▸ Activity
Each line from the one bearing "This screenshot has width=800, height=600." through the last line of the entries below should be returned exactly, with pictures left out.

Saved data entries
- Opening Delimiter -

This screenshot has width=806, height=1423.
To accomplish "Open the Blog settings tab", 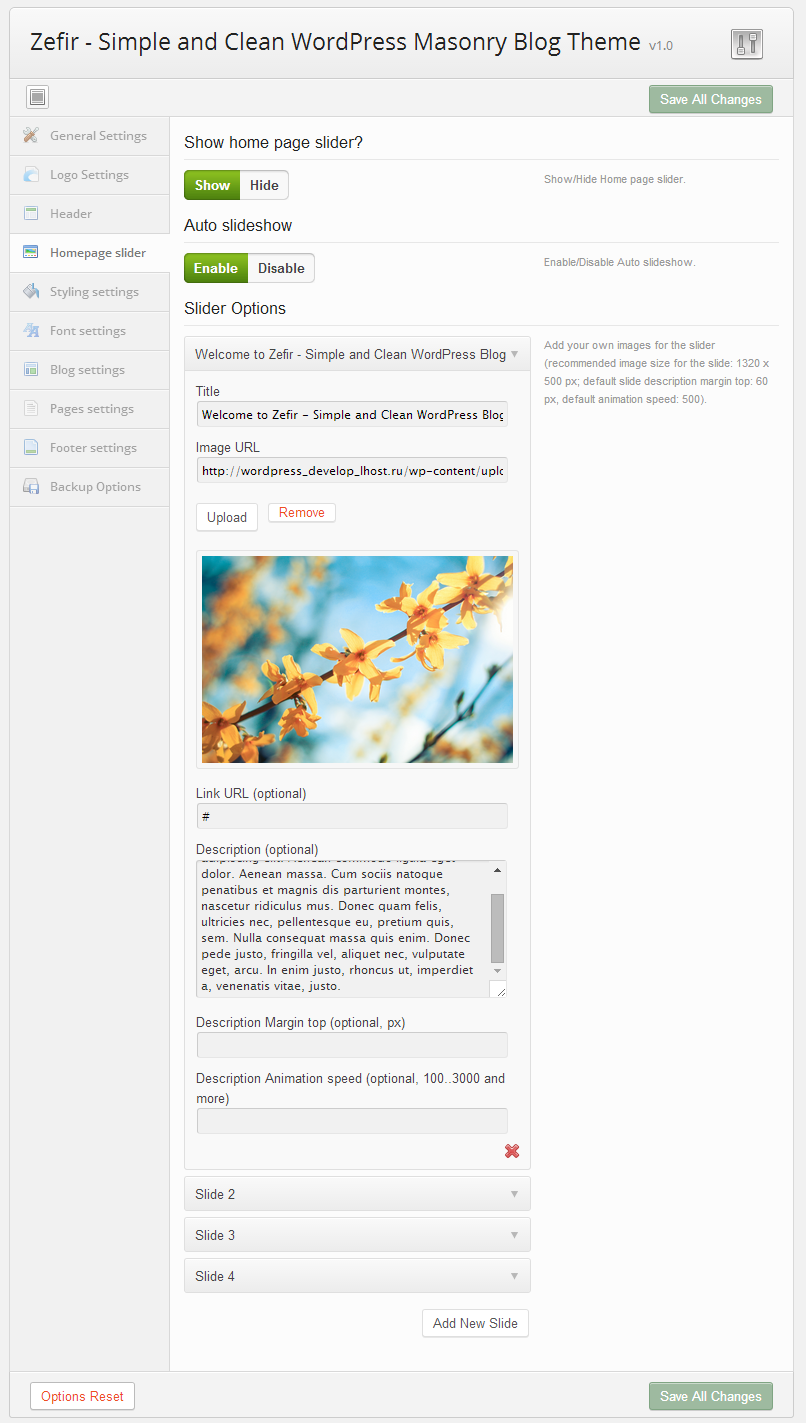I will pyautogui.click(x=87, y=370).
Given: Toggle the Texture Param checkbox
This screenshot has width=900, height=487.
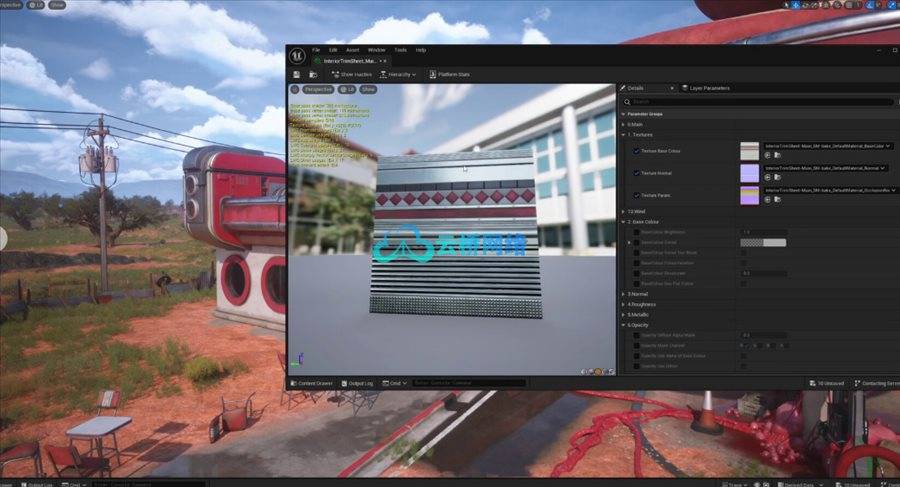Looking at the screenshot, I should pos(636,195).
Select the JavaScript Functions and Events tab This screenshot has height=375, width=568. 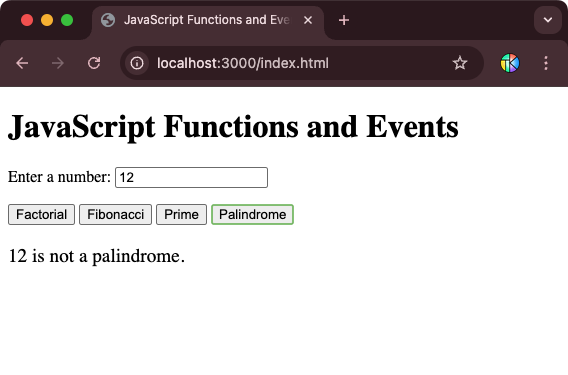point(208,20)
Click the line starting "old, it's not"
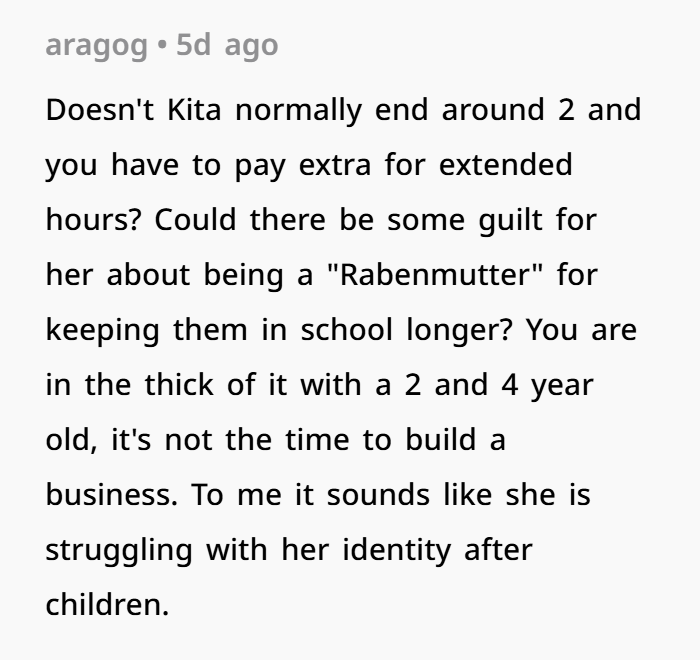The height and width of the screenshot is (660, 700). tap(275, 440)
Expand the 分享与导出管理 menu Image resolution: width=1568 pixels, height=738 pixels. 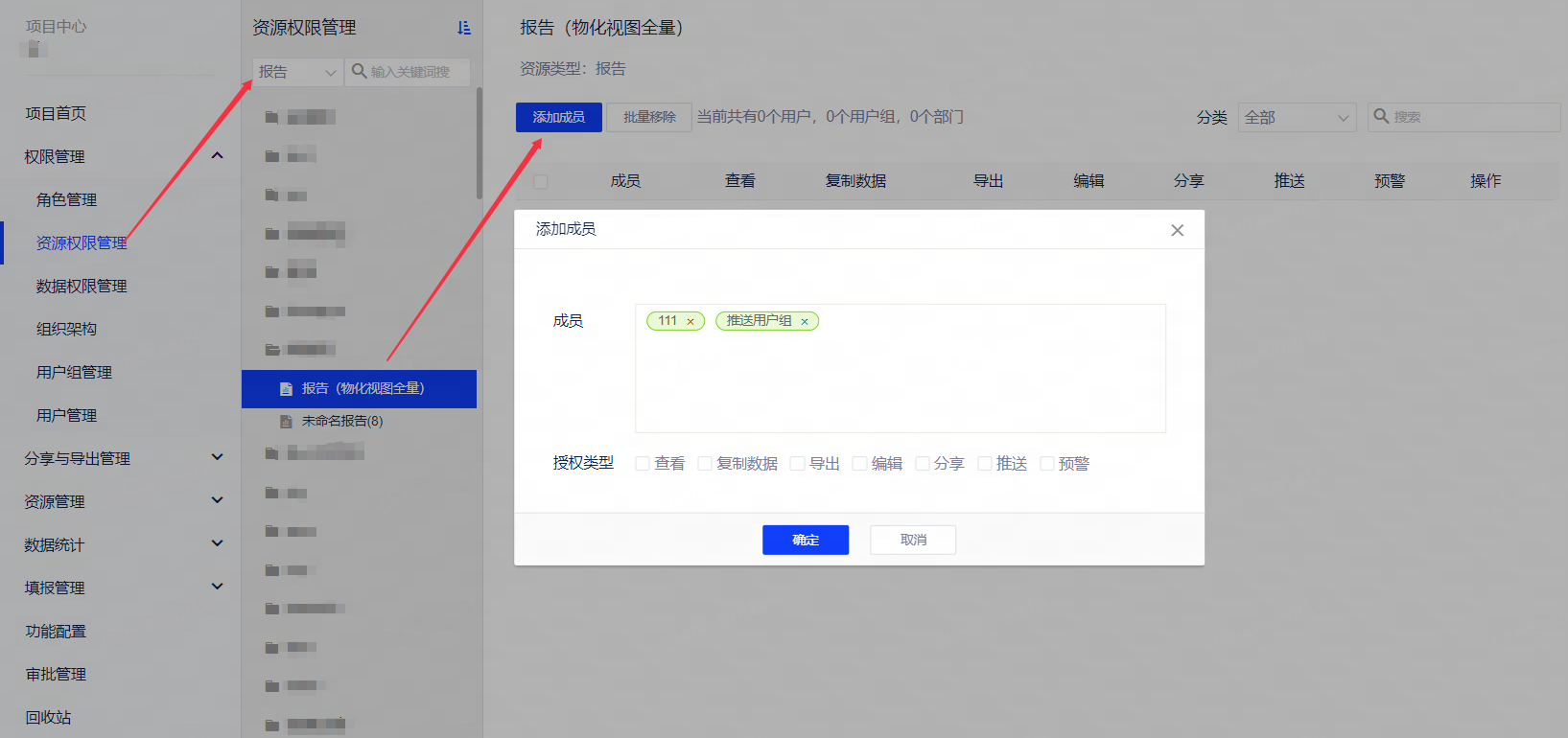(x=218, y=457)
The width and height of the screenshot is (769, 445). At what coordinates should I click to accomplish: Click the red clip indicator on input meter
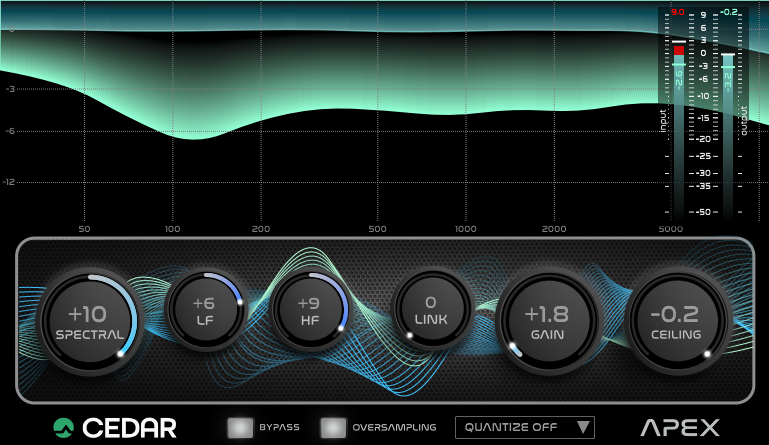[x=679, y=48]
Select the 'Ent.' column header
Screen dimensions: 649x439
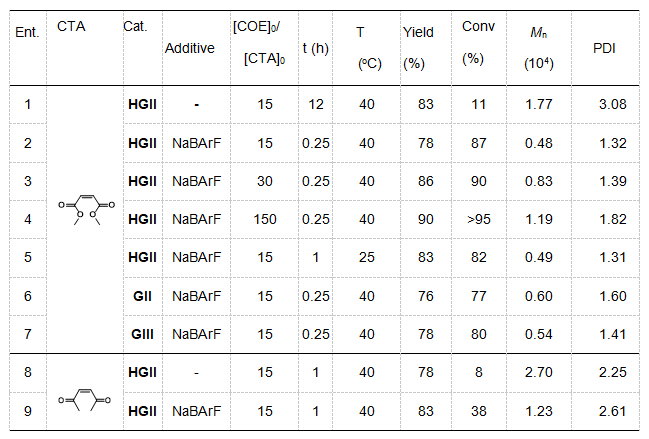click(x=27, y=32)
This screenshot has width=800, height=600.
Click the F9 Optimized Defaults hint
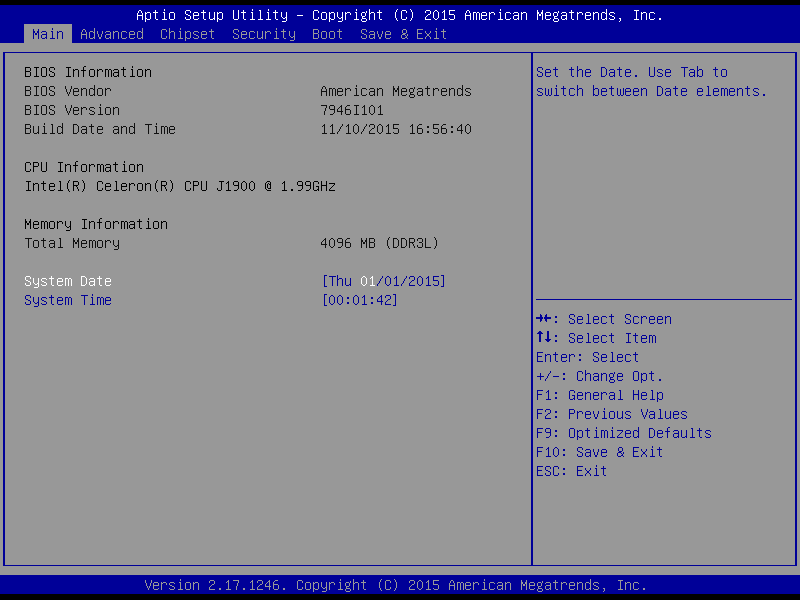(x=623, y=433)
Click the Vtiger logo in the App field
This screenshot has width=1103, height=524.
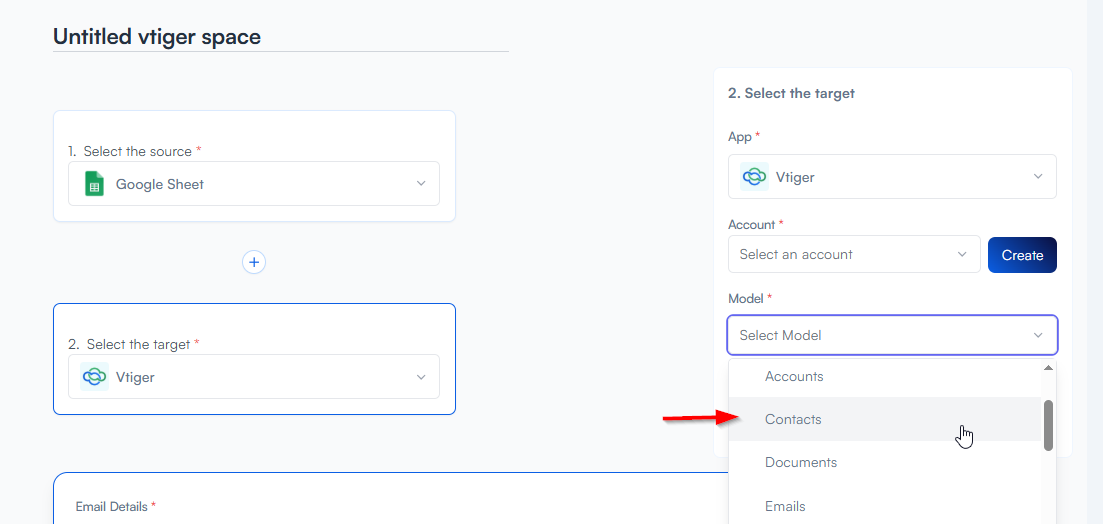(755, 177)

- Closing Delimiter -

▸ Exercise answer
This screenshot has width=800, height=600.
Click the F9 Optimized Defaults hint
(x=623, y=433)
Click the Vtiger logo in the App field
This screenshot has width=1103, height=524.
(755, 177)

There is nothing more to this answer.